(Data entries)
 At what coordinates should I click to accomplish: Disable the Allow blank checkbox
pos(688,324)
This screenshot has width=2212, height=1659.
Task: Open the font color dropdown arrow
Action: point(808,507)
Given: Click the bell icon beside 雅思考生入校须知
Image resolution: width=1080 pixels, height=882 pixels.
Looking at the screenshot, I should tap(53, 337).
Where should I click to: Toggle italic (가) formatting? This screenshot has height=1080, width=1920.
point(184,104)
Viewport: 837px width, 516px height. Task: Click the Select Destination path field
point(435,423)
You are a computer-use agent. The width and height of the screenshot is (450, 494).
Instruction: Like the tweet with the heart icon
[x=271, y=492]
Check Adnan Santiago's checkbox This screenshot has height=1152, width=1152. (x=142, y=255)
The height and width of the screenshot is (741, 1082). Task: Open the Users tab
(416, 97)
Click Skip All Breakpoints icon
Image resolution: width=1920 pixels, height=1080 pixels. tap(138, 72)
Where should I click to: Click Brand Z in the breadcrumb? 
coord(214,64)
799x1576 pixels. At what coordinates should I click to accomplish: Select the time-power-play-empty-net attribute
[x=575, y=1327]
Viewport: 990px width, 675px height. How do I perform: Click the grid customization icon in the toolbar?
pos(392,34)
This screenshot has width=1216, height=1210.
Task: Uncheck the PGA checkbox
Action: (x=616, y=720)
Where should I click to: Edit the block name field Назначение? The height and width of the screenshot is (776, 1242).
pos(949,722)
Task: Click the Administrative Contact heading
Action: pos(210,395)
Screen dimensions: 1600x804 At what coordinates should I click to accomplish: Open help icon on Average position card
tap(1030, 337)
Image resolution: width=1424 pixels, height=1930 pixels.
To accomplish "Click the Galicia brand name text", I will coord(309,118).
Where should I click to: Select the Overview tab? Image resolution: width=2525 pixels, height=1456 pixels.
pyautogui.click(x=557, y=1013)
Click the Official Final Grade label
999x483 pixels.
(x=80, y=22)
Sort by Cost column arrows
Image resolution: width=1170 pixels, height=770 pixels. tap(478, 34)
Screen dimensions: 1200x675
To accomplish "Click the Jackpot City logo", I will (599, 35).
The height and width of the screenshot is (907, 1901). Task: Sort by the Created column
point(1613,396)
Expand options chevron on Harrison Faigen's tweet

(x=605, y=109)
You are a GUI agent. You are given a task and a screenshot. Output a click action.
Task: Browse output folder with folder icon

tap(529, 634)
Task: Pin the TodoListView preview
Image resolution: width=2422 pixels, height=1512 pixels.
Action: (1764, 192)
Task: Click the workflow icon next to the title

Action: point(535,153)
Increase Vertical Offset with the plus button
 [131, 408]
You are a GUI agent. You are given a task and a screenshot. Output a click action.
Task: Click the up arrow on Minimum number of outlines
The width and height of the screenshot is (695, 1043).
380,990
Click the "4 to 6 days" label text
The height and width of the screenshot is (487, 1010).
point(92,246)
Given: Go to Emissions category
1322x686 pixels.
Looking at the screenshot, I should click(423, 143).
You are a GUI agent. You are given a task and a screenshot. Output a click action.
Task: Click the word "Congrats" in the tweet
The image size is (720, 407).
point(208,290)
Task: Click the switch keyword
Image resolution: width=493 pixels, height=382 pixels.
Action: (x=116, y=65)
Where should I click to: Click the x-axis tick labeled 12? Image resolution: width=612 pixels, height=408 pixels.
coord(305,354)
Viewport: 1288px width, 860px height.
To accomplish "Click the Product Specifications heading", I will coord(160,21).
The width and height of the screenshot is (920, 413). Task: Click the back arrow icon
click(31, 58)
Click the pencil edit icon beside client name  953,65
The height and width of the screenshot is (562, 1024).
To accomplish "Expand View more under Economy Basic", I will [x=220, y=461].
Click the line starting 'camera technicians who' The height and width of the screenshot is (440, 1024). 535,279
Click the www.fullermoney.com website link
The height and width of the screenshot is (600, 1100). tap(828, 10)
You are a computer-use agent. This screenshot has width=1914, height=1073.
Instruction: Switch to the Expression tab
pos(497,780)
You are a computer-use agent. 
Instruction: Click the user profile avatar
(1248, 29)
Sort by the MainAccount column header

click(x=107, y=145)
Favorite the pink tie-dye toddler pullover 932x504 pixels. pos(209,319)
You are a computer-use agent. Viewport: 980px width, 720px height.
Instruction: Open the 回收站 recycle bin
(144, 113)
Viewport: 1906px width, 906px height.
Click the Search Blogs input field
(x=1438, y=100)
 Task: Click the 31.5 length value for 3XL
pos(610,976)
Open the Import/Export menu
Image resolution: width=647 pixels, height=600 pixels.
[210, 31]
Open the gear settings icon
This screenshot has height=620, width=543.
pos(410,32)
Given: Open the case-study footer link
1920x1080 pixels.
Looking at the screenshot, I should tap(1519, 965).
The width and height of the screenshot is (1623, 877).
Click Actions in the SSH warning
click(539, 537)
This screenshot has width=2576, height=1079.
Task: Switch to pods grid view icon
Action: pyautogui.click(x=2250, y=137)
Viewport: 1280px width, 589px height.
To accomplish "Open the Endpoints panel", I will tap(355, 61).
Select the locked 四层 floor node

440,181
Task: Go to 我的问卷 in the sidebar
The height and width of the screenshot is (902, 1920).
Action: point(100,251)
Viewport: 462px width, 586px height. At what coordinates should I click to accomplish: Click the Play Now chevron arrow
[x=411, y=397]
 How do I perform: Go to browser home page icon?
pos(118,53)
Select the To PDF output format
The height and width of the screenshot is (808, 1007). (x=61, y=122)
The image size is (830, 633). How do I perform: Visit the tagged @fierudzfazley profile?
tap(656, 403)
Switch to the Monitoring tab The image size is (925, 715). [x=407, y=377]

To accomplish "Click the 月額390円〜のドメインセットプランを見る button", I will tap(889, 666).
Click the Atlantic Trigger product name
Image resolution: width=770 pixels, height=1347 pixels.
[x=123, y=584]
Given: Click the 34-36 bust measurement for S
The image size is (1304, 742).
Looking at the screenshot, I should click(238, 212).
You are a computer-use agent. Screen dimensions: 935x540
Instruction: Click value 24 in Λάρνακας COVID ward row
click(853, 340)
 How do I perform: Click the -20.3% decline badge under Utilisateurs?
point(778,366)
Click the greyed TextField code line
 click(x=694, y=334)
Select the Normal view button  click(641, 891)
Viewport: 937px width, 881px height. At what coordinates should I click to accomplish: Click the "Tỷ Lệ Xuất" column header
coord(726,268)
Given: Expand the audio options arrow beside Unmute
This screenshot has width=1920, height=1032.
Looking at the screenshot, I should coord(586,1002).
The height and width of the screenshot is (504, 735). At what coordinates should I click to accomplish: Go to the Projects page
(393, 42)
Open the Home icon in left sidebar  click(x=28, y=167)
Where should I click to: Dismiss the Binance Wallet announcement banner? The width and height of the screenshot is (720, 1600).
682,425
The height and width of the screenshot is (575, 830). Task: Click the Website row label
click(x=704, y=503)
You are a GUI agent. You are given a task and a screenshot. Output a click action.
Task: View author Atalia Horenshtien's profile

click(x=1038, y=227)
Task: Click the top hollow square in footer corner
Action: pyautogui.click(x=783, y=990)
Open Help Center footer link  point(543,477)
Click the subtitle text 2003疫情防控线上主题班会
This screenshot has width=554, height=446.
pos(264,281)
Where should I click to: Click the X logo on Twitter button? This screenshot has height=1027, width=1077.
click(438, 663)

# Written task
Reproduce every line of the data above word for word, from the first entry to the last.

# Result below
 At what coordinates should I click to accomplish: Disable the Allow blank checkbox
pos(688,324)
This screenshot has width=2212, height=1659.
Task: Open the font color dropdown arrow
Action: point(808,507)
Given: Click the bell icon beside 雅思考生入校须知
Image resolution: width=1080 pixels, height=882 pixels.
Looking at the screenshot, I should tap(53, 337).
Where should I click to: Toggle italic (가) formatting? This screenshot has height=1080, width=1920.
point(184,104)
Viewport: 837px width, 516px height. Task: Click the Select Destination path field
point(435,423)
You are a computer-use agent. The width and height of the screenshot is (450, 494).
Instruction: Like the tweet with the heart icon
[x=271, y=492]
Check Adnan Santiago's checkbox This screenshot has height=1152, width=1152. (x=142, y=255)
The height and width of the screenshot is (741, 1082). Task: Open the Users tab
(416, 97)
Click Skip All Breakpoints icon
Image resolution: width=1920 pixels, height=1080 pixels. tap(138, 72)
Where should I click to: Click Brand Z in the breadcrumb? 
coord(214,64)
799x1576 pixels. At what coordinates should I click to accomplish: Select the time-power-play-empty-net attribute
[x=575, y=1327]
Viewport: 990px width, 675px height. How do I perform: Click the grid customization icon in the toolbar?
pos(392,34)
This screenshot has width=1216, height=1210.
Task: Uncheck the PGA checkbox
Action: (x=616, y=720)
Where should I click to: Edit the block name field Назначение? The height and width of the screenshot is (776, 1242).
pos(949,722)
Task: Click the Administrative Contact heading
Action: pos(210,395)
Screen dimensions: 1600x804 At what coordinates should I click to accomplish: Open help icon on Average position card
tap(1030, 337)
Image resolution: width=1424 pixels, height=1930 pixels.
To accomplish "Click the Galicia brand name text", I will coord(309,118).
Where should I click to: Select the Overview tab? Image resolution: width=2525 pixels, height=1456 pixels.
pyautogui.click(x=557, y=1013)
Click the Official Final Grade label
999x483 pixels.
(x=80, y=22)
Sort by Cost column arrows
Image resolution: width=1170 pixels, height=770 pixels. tap(478, 34)
Screen dimensions: 1200x675
To accomplish "Click the Jackpot City logo", I will (599, 35).
The height and width of the screenshot is (907, 1901). Task: Sort by the Created column
point(1613,396)
Expand options chevron on Harrison Faigen's tweet

(x=605, y=109)
You are a GUI agent. You are given a task and a screenshot. Output a click action.
Task: Browse output folder with folder icon

tap(529, 634)
Task: Pin the TodoListView preview
Image resolution: width=2422 pixels, height=1512 pixels.
Action: (1764, 192)
Task: Click the workflow icon next to the title

Action: point(535,153)
Increase Vertical Offset with the plus button
 [131, 408]
You are a GUI agent. You are given a task and a screenshot. Output a click action.
Task: Click the up arrow on Minimum number of outlines
The width and height of the screenshot is (695, 1043).
380,990
Click the "4 to 6 days" label text
The height and width of the screenshot is (487, 1010).
point(92,246)
Given: Go to Emissions category
1322x686 pixels.
Looking at the screenshot, I should click(423, 143).
You are a GUI agent. You are given a task and a screenshot. Output a click action.
Task: Click the word "Congrats" in the tweet
The image size is (720, 407).
point(208,290)
Task: Click the switch keyword
Image resolution: width=493 pixels, height=382 pixels.
Action: (x=116, y=65)
Where should I click to: Click the x-axis tick labeled 12? Image resolution: width=612 pixels, height=408 pixels.
coord(305,354)
Viewport: 1288px width, 860px height.
To accomplish "Click the Product Specifications heading", I will coord(160,21).
The width and height of the screenshot is (920, 413). Task: Click the back arrow icon
click(31, 58)
Click the pencil edit icon beside client name  953,65
The height and width of the screenshot is (562, 1024).
To accomplish "Expand View more under Economy Basic", I will [x=220, y=461].
Click the line starting 'camera technicians who' The height and width of the screenshot is (440, 1024). 535,279
Click the www.fullermoney.com website link
The height and width of the screenshot is (600, 1100). tap(828, 10)
You are a computer-use agent. This screenshot has width=1914, height=1073.
Instruction: Switch to the Expression tab
pos(497,780)
You are a computer-use agent. 
Instruction: Click the user profile avatar
(1248, 29)
Sort by the MainAccount column header

click(x=107, y=145)
Favorite the pink tie-dye toddler pullover 932x504 pixels. pos(209,319)
You are a computer-use agent. Viewport: 980px width, 720px height.
Instruction: Open the 回收站 recycle bin
(144, 113)
Viewport: 1906px width, 906px height.
Click the Search Blogs input field
(x=1438, y=100)
 Task: Click the 31.5 length value for 3XL
pos(610,976)
Open the Import/Export menu
Image resolution: width=647 pixels, height=600 pixels.
[210, 31]
Open the gear settings icon
This screenshot has height=620, width=543.
pos(410,32)
Given: Open the case-study footer link
1920x1080 pixels.
Looking at the screenshot, I should tap(1519, 965).
The width and height of the screenshot is (1623, 877).
Click Actions in the SSH warning
click(539, 537)
This screenshot has width=2576, height=1079.
Task: Switch to pods grid view icon
Action: pyautogui.click(x=2250, y=137)
Viewport: 1280px width, 589px height.
To accomplish "Open the Endpoints panel", I will tap(355, 61).
Select the locked 四层 floor node

440,181
Task: Go to 我的问卷 in the sidebar
The height and width of the screenshot is (902, 1920).
Action: point(100,251)
Viewport: 462px width, 586px height. At what coordinates should I click to accomplish: Click the Play Now chevron arrow
[x=411, y=397]
 How do I perform: Go to browser home page icon?
pos(118,53)
Select the To PDF output format
The height and width of the screenshot is (808, 1007). (x=61, y=122)
The image size is (830, 633). How do I perform: Visit the tagged @fierudzfazley profile?
tap(656, 403)
Switch to the Monitoring tab The image size is (925, 715). [x=407, y=377]

To accomplish "Click the 月額390円〜のドメインセットプランを見る button", I will tap(889, 666).
Click the Atlantic Trigger product name
Image resolution: width=770 pixels, height=1347 pixels.
[x=123, y=584]
Given: Click the 34-36 bust measurement for S
The image size is (1304, 742).
Looking at the screenshot, I should click(238, 212).
You are a computer-use agent. Screen dimensions: 935x540
Instruction: Click value 24 in Λάρνακας COVID ward row
click(853, 340)
 How do I perform: Click the -20.3% decline badge under Utilisateurs?
point(778,366)
Click the greyed TextField code line
 click(x=694, y=334)
Select the Normal view button  click(641, 891)
Viewport: 937px width, 881px height. At what coordinates should I click to accomplish: Click the "Tỷ Lệ Xuất" column header
coord(726,268)
Given: Expand the audio options arrow beside Unmute
This screenshot has width=1920, height=1032.
Looking at the screenshot, I should coord(586,1002).
The height and width of the screenshot is (504, 735). At what coordinates should I click to accomplish: Go to the Projects page
(393, 42)
Open the Home icon in left sidebar  click(x=28, y=167)
Where should I click to: Dismiss the Binance Wallet announcement banner? The width and height of the screenshot is (720, 1600).
682,425
The height and width of the screenshot is (575, 830). Task: Click the Website row label
click(x=704, y=503)
You are a GUI agent. You are given a task and a screenshot. Output a click action.
Task: View author Atalia Horenshtien's profile

click(x=1038, y=227)
Task: Click the top hollow square in footer corner
Action: pyautogui.click(x=783, y=990)
Open Help Center footer link  point(543,477)
Click the subtitle text 2003疫情防控线上主题班会
This screenshot has width=554, height=446.
pos(264,281)
Where should I click to: Click the X logo on Twitter button? This screenshot has height=1027, width=1077.
click(438, 663)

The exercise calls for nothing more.